Du reste, je signalerai ici une tactique assez habile de la part de la direction de l’Opéra.
Beaucoup de MM. les députés et de MM. les journalistes jouissent d’une entrée gratuite à l’Opéra.
Il y a un article du règlement qui défend d’accorder ces entrées. Or, au moment où la Chambre arrive à ce qu’on appelle ussion de la subvention de l’Opéra,—pour que les députés et les journalistes qui ont promis de l’appuyer n’oublient pas leur engagement, pour que les autres aient au moins le soin de rester neutres et muets,—la direction de l’Opéra—fait mettre dans tous les journaux une note qui rappelle la prohibition de l’article tant du règlement—et invite les personnes ayant droit aux entrées à faire établir ce droit sous bref délai.

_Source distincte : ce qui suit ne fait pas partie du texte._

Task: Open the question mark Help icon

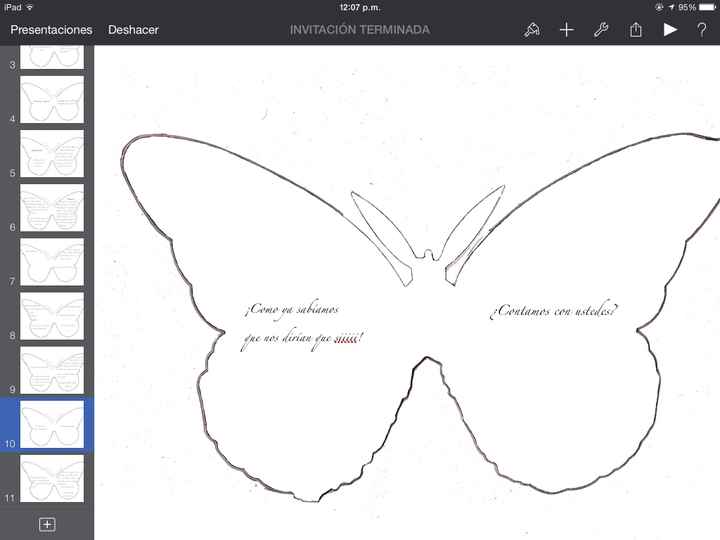Action: (x=702, y=30)
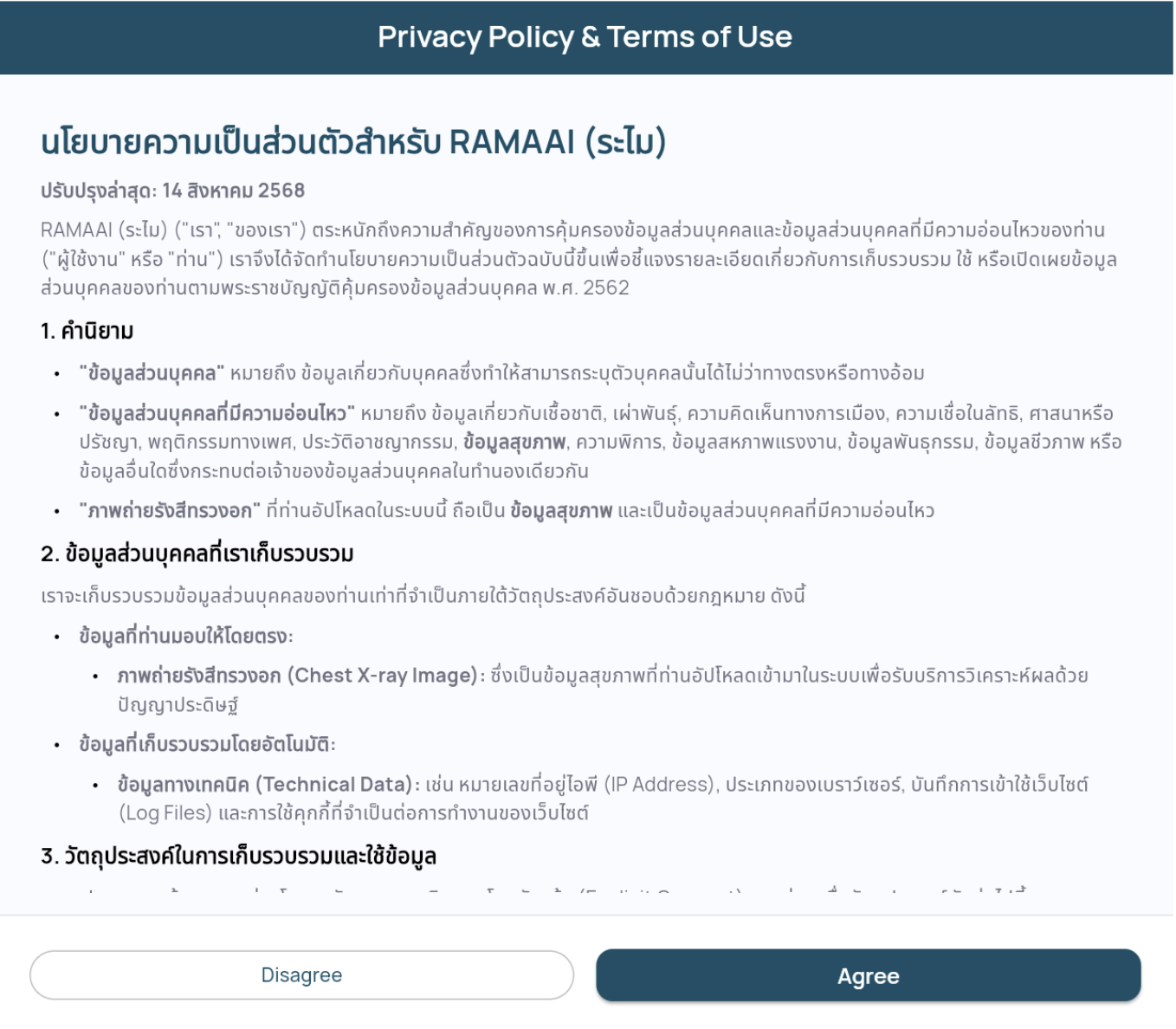Viewport: 1176px width, 1029px height.
Task: Click the Thai heading mentioning RAMAAI (ระไม)
Action: pos(353,142)
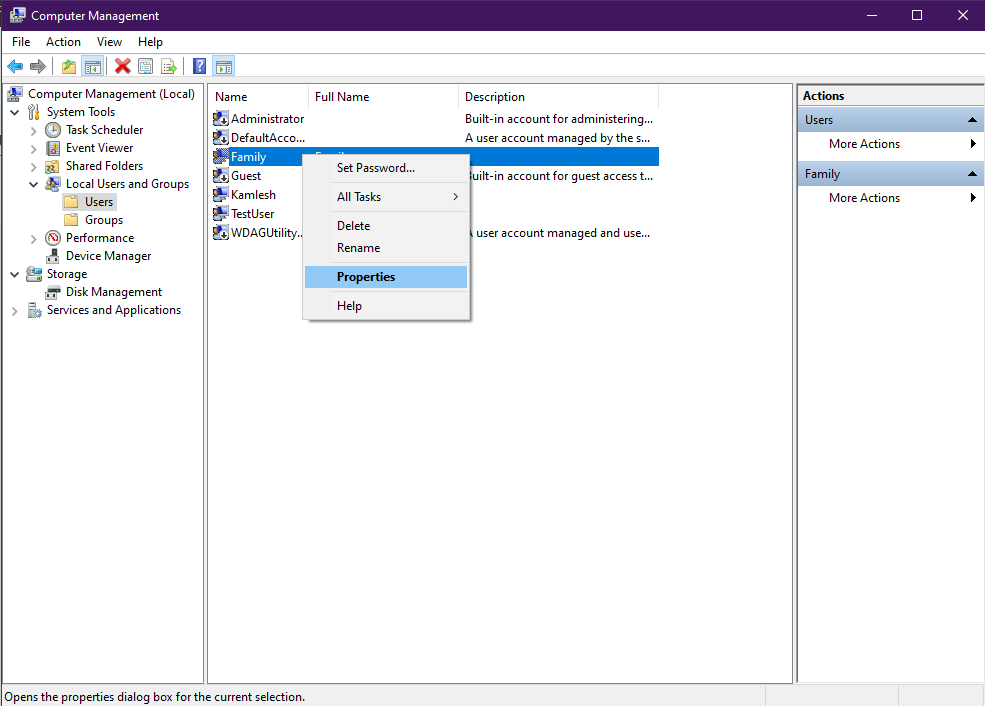Select the Device Manager tree node
Image resolution: width=985 pixels, height=706 pixels.
[108, 256]
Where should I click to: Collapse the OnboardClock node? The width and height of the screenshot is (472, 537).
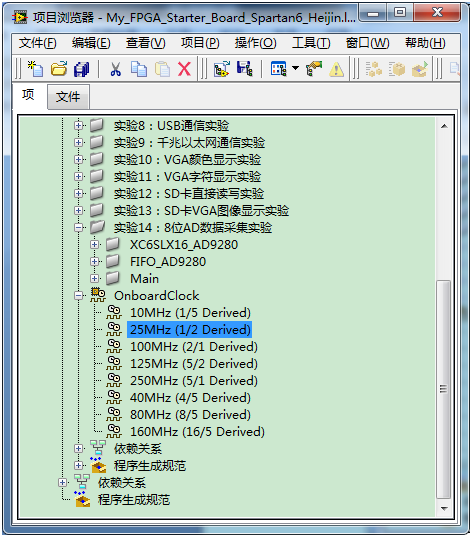point(79,295)
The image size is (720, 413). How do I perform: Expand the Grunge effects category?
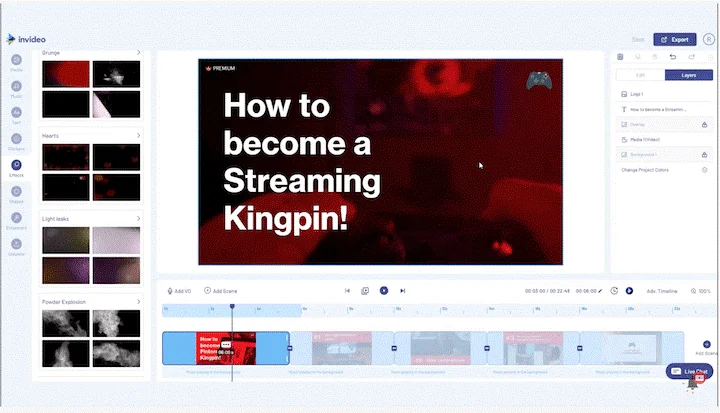138,53
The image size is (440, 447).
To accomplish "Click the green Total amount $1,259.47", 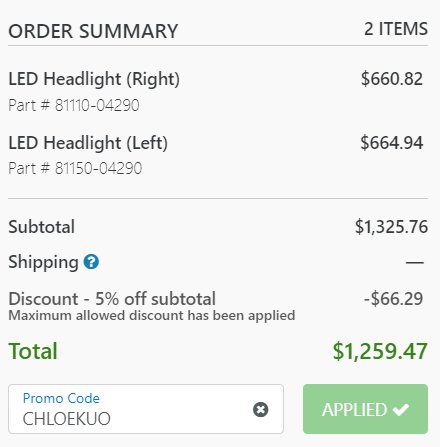I will [x=380, y=351].
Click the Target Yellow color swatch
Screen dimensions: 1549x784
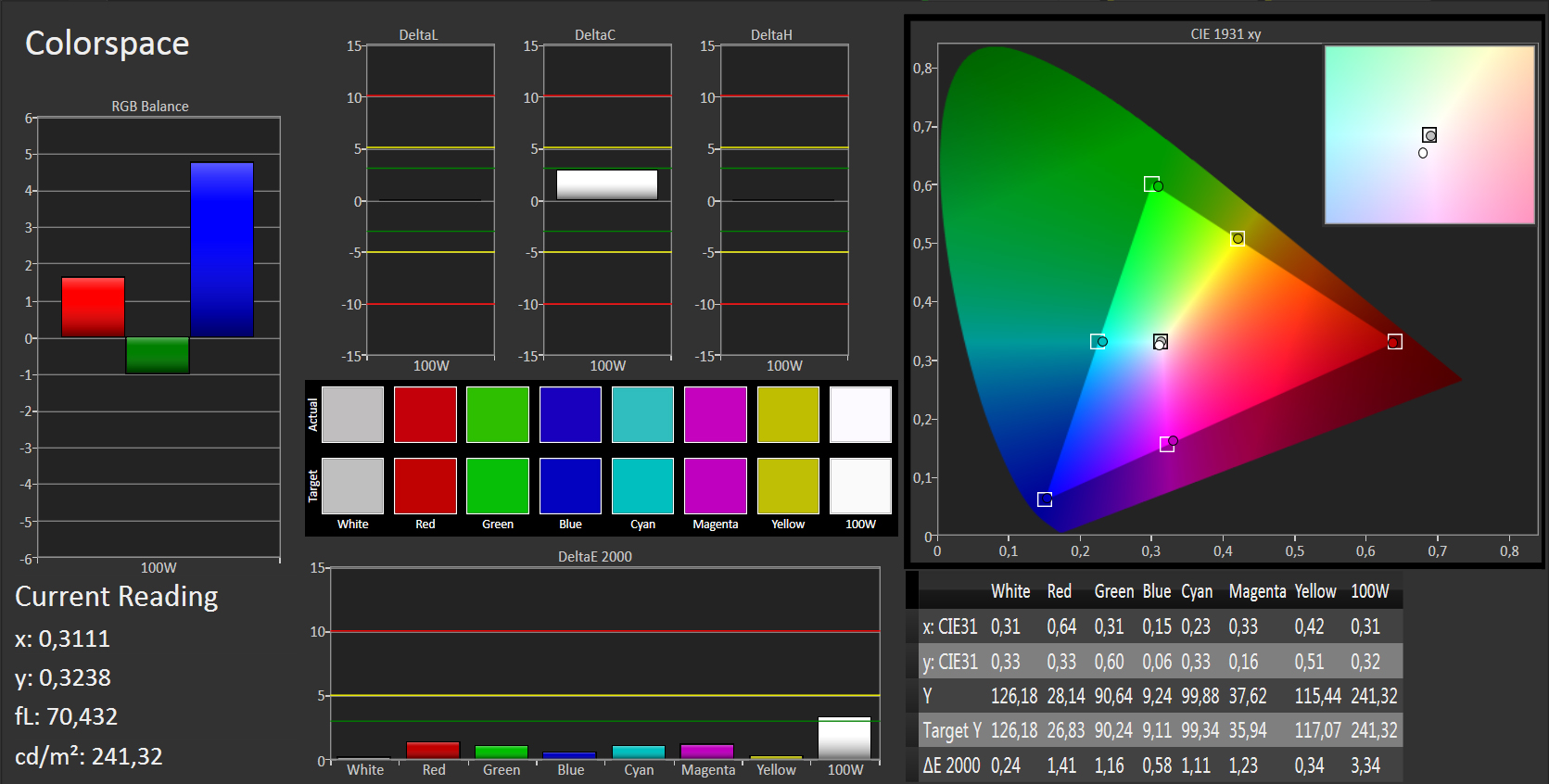tap(788, 486)
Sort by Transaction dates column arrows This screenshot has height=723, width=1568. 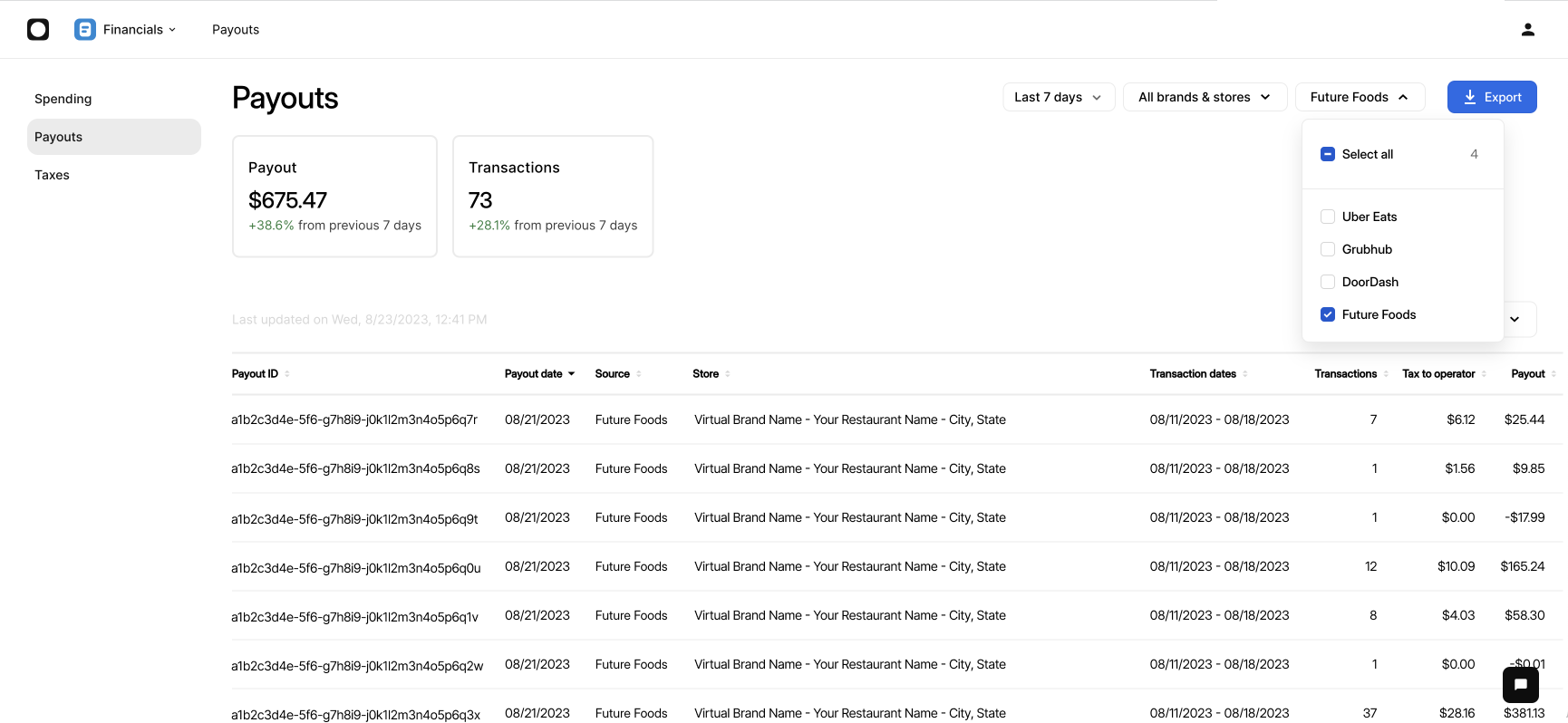pyautogui.click(x=1245, y=374)
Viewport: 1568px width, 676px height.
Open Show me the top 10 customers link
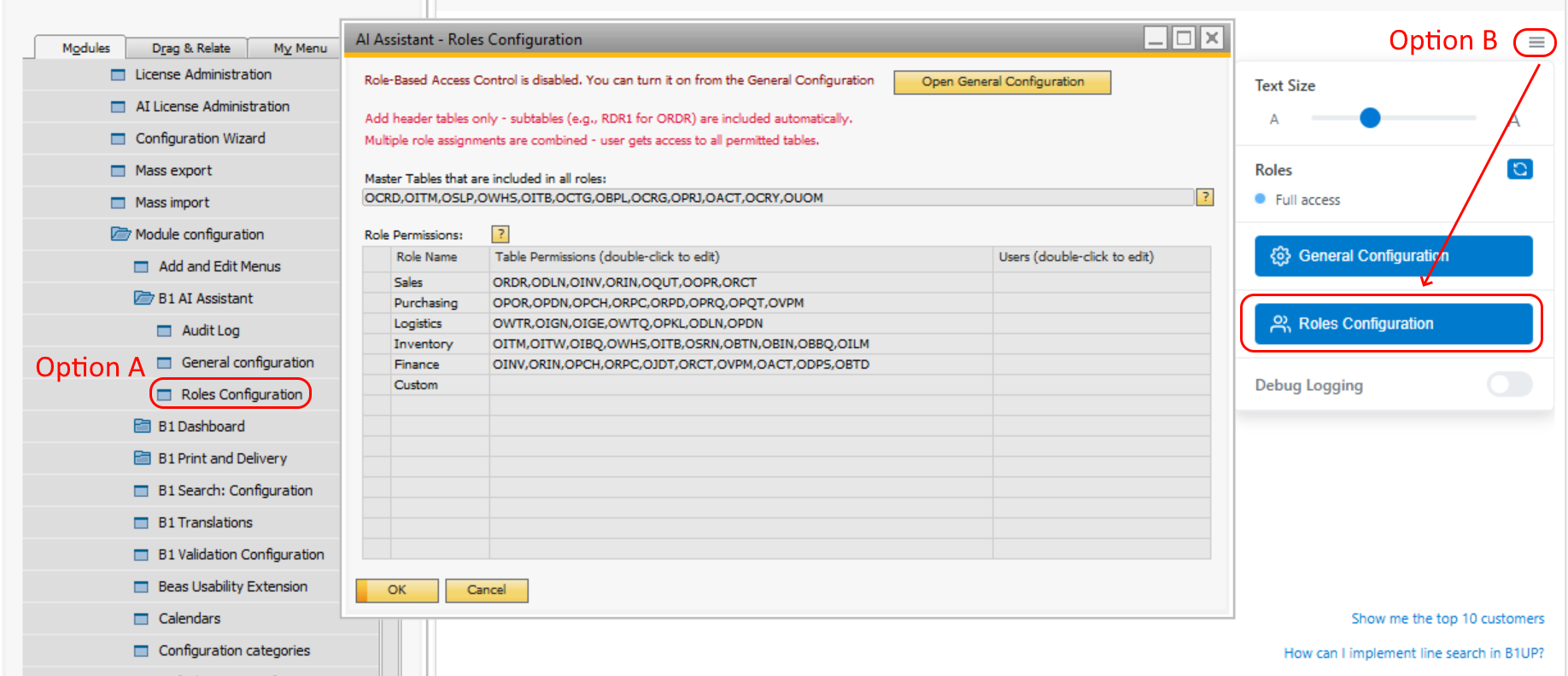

Ce qui, pour les privilégiés, veut dire: «Vous voyez que vous n’avez aucun droit à la faveur dont vous jouissez; vous voyez qu’il nous est même défendu de vous l’accorder;—une faveur surtout gratuite ne peut pas se donner pour rien;—ayez donc soin de la mériter et faites votre devoir.»
Et alors, députés et journalistes sortent d’une des cases de leur cervelle cinq ou six phrases vermoulues consacrées à cette question,—absolument comme on sort de temps en temps du magasin les vieux décors de la Vestale et de Fernand Cortez. «L’Opéra est une gloire nationale;—le Théâtre-Français est l’école des mœurs;—la comédie est le miroir des vices: castigat ridendo mores; c’est l’utile dulci d’Horace; c’est la morale embellie par les grâces; c’est un magasin de hauts enseignements,» etc., etc.
Cette fois-ci, je résolus de savoir ce qu’il en était—et de m’assurer par moi-même des heureux effets que produit le théâtre sur la morale publique.
A cet effet, j’allai me mêler aux groupes qui, à la sortie du spectacle, se pressent autour de la statue de Voltaire, sous le péristyle du Théâtre-Français,—pour surprendre les impressions que venaient de recevoir les spectateurs des hauts enseignements qui leur étaient présentés.